On the morning of October 18,...

On the morning of October 18, 1918, the second battalion of the One Hundred and Fifth Infantry Regiment, holding the extreme right flank of the division, found that the enemy was firing on it from three points, front, right flank, and rear. This was due to the division on our right being unable to keep up with us. There was open ground on our left, so it was impossible to join the rest of the division, and it was inadvisable because it would have widened the gap between us and the division on our right, which was fighting its way up, trying to make contact.

The firing got so severe from the rear that a volunteer was called for to go through the enemy with a message for reinforcements. As a company runner I stepped forward. The lieutenant said I did not have to go because I was a runner.
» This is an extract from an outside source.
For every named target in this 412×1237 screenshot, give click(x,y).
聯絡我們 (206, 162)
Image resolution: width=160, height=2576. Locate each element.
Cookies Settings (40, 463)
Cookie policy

He would prefer a volunteer, because the odds were so heavy against the runner; in fact, they said it was suicide. Nevertheless I started back, and as I did so, direct machine-gun fire opened up on me. As the first burst of fire whistled and snapped all around, the words of the Lord's Prayer came automatically to my lips and continued with me, all through the gauntlet of artillery and machine-gun fire. By the time I reached Battalion Headquarters the prayer was coming from my lips in great gasps, but I was unhurt. I returned with the reinforcements without meeting any resistance, and I was told later that the machine-gun fire had stopped all of a sudden. Incidentally the division on our right did not make contact till the following day.